Donald X. Burt, O.S.A.
1929 - 2014
Acts 10:34a, 37-43
Ps 118:1-2, 16-17, 22-23
Col 3:1-4, or 1 Cor 5:6b-8
Good Friday was the end of the journey for the Pilgrim God, Jesus Christ. After 33 years of walking and talking with human beings he ended his pilgrimage on earth by dying on the cross. Easter Sunday was the beginning of his life as God Triumphant, his life beyond death.
This was actually the third stage in the life of the Son of God. The first was that life lived from all eternity with the Father and Spirit beyond time. The second was the life of pilgrimage on earth begun in the womb of Mary and ending with his death on Calvary. Easter Sunday marked the beginning of the third stage where Jesus-God would (with the Father and Holy Spirit) reign triumphant in heaven surrounded by all those whom he had saved by his sacrifice.
The days after Easter were the time of a triumphant God, but it was an odd triumph. It was hidden from most of the human race. As today’s Gospel reports, Mary of Magdala and Peter and John, even after seeing the empty tomb, Did not yet understand the Scripture that he had to rise from the dead (John 20:9).
They now knew and believed that the tomb was empty but what had happened to Jesus’s body was still unknown to them. Only sometime later could Peter proudly proclaim (in the words of today’s first reading): This man God raised on the third day and granted that he be visible, not to all people, but to us, the witnesses chosen by God in advance, who ate and drank with him after he rose from the dead (Acts of the Apostles 10:40-41).
Most of this old world was about the same on Easter Sunday as it had been on Palm Sunday. But this was so because the triumph of God was more of heaven than of earth. The triumphant God had opened heaven, not changed earth. Jesus-God had forced open the gates of heaven slammed shut by the stupidity of human beings who in Eden had abandoned God to make their own way in the world. The triumph of Jesus-God was that he saved human beings despite themselves. More accurately, he made salvation possible for them. Now the real battle began ... the battle to make the possibility of salvation a reality for each individual.
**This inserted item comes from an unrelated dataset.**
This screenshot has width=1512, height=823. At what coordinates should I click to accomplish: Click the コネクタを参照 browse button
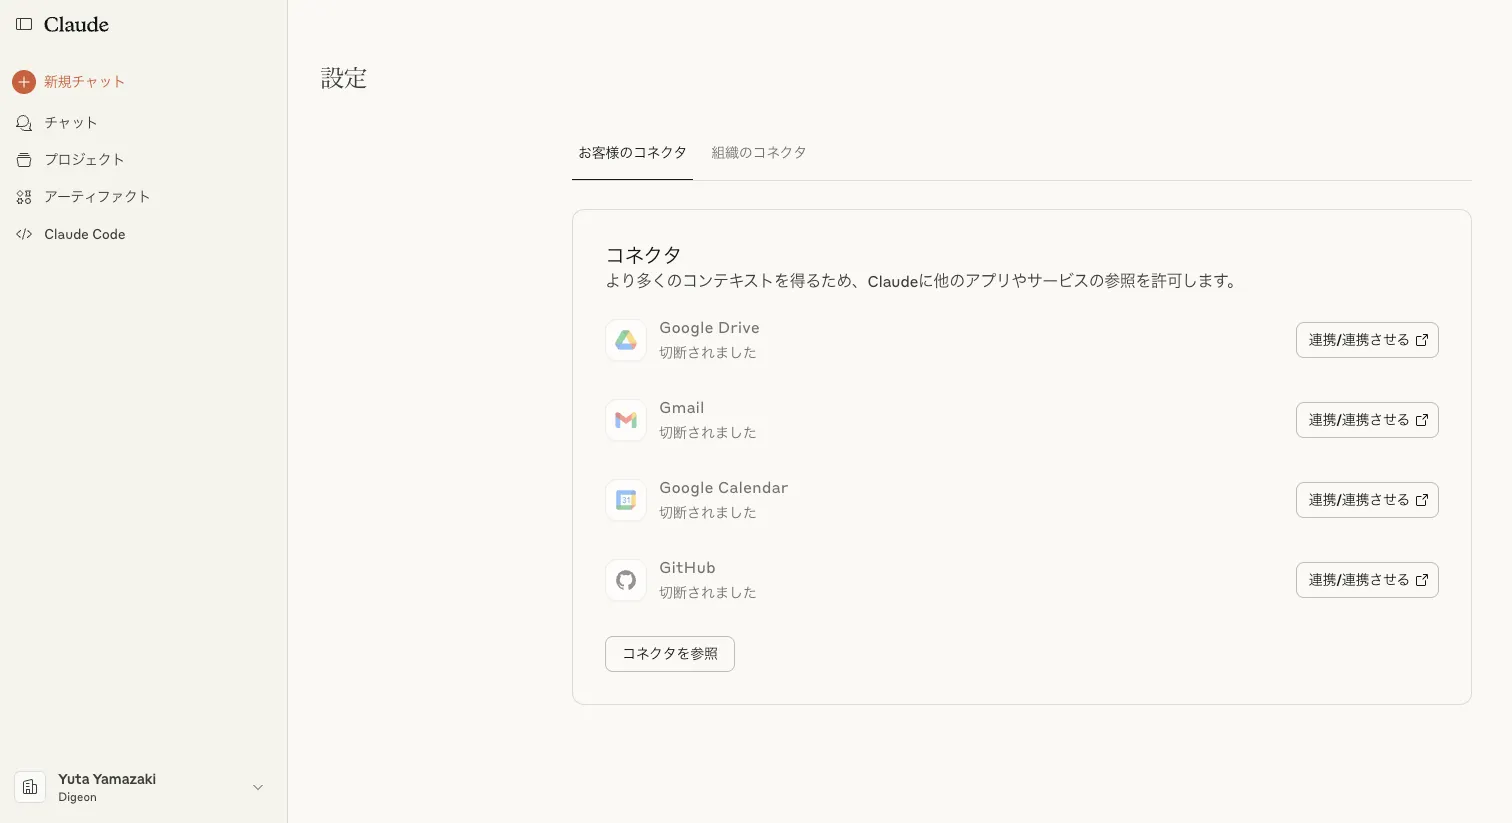click(670, 654)
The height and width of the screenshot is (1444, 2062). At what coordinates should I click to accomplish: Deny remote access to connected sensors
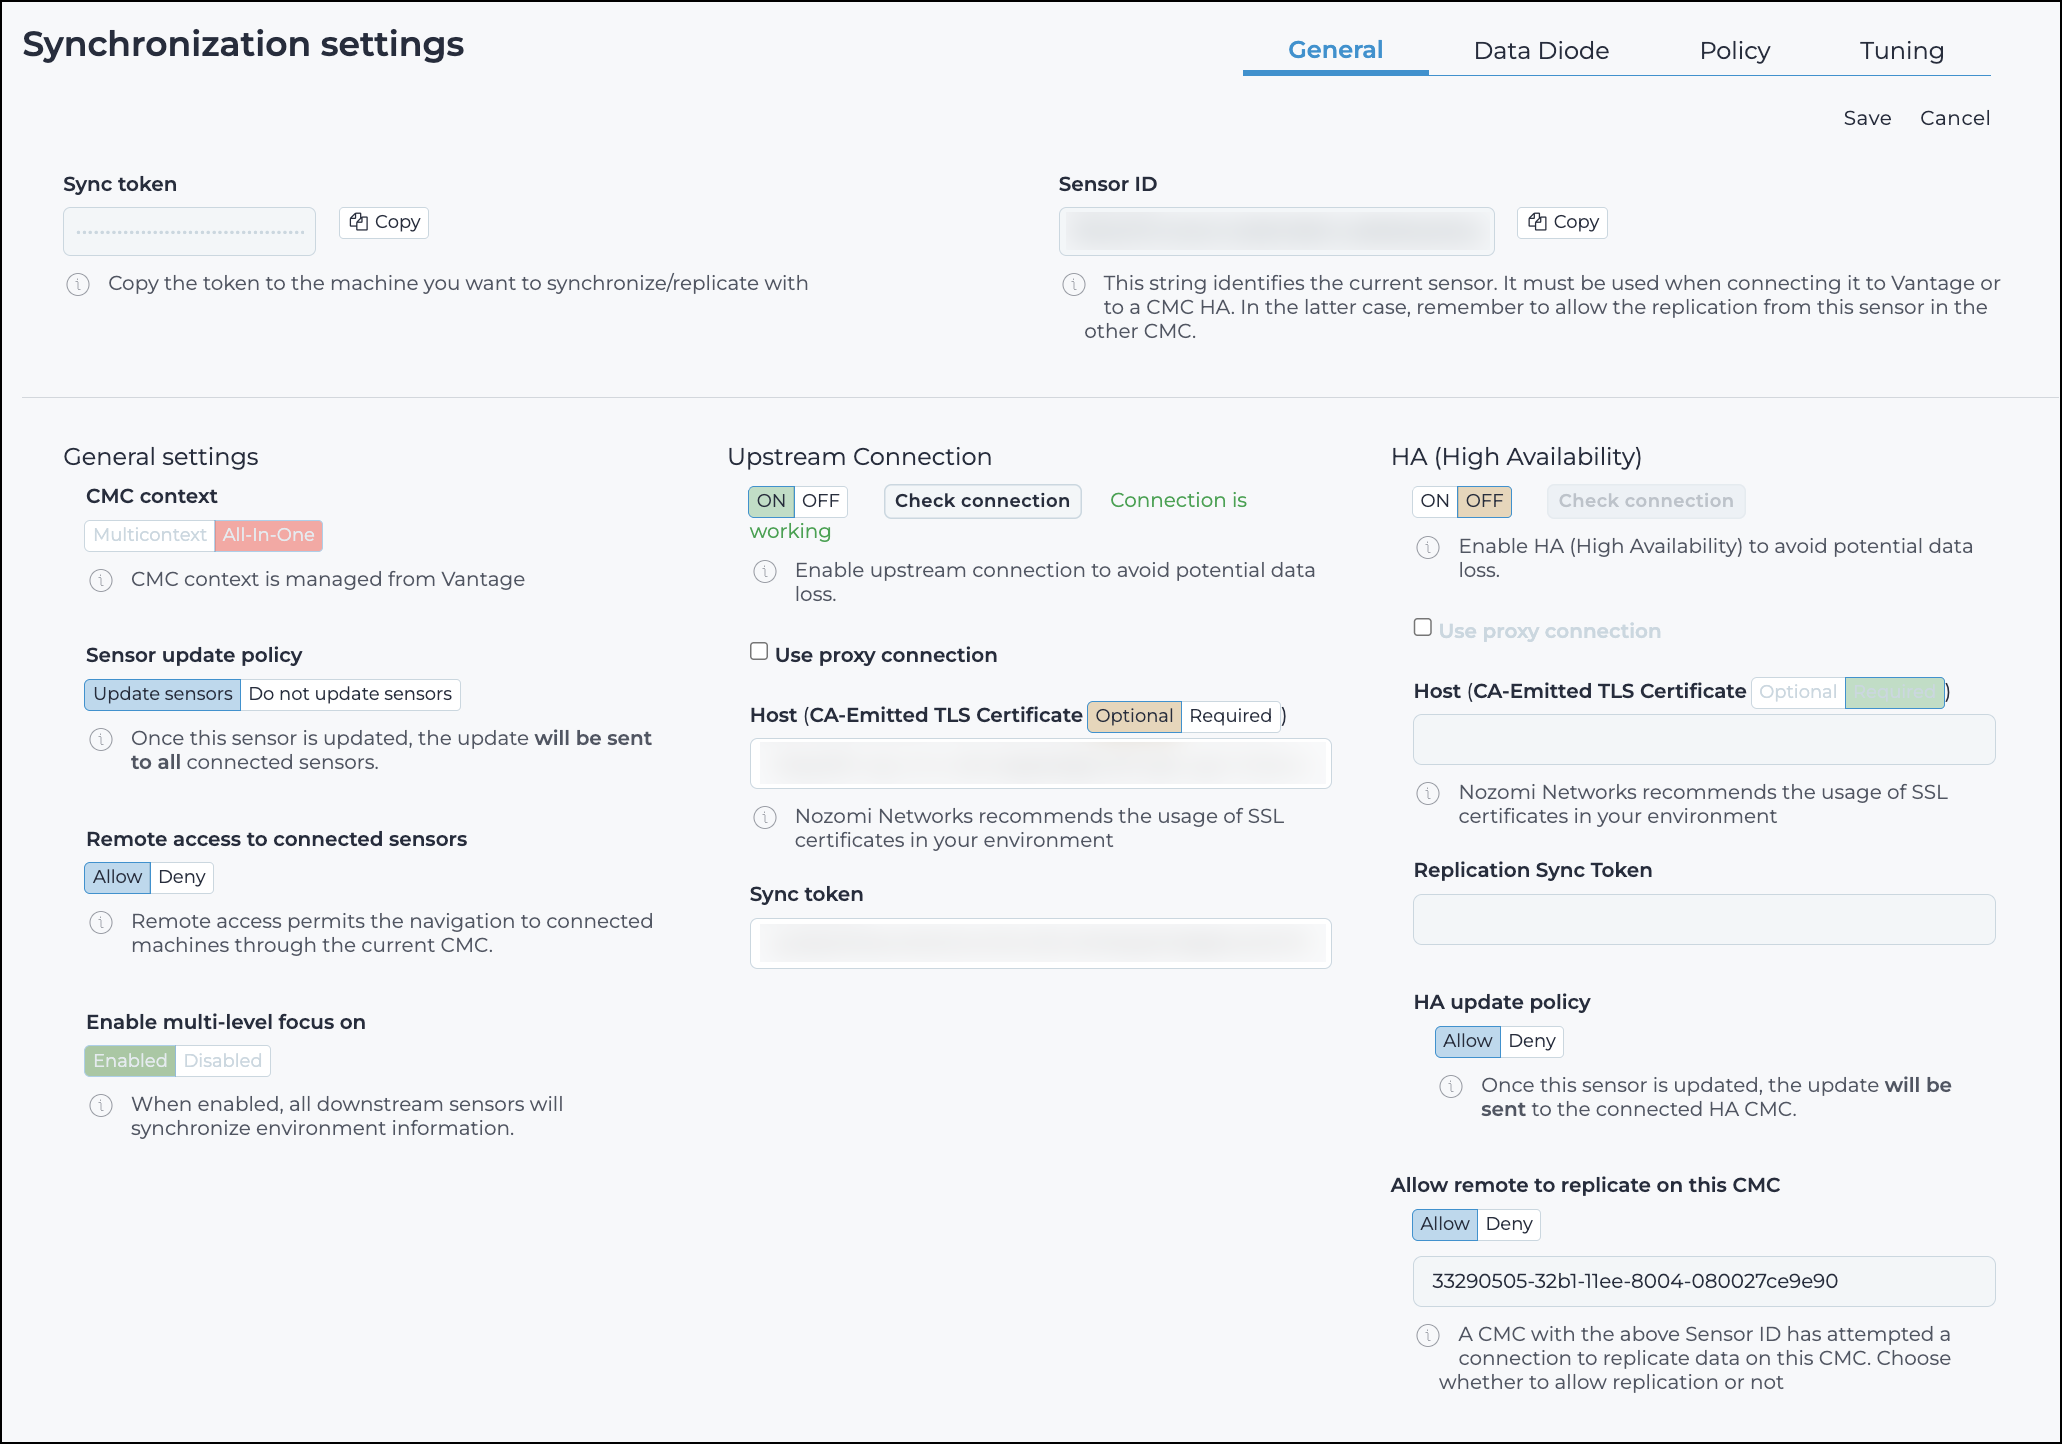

After the resurrection the story of God triumphant was to be told deep in the hearts of every individual. It was for this reason that he did not remain long on earth after Easter. It was for this reason that he gave the strange (and somewhat harsh) command to his dear friend Mary in the garden: “Don’t touch me!” (John 20:11-18) The time for walking and talking with humans on the dusty roads of Palestine was over. The time had come to speak to each individual in the darkness and quiet of their own heart. The days of touching Jesus-God were over. The days of finding Jesus-God deep inside oneself had begun. The story of Jesus Christ continues after his death and resurrection even till now. But now the story is the story of his efforts to make his triumph over sin and death a personal triumph for every human being.
Today is Easter Sunday, the celebration of Christ’s resurrection. Jesus Christ lives now triumphantly in heaven with his Father and here on earth in the hearts of each one of us. God-willing we will make his triumph our own. God-willing we too shall rise to see the glory and brightness of a new Easter where we will be met by our triumphant God.
Then we will end our own pilgrimage and finally and forever be at home with our flesh and blood, Jesus Christ the Lord.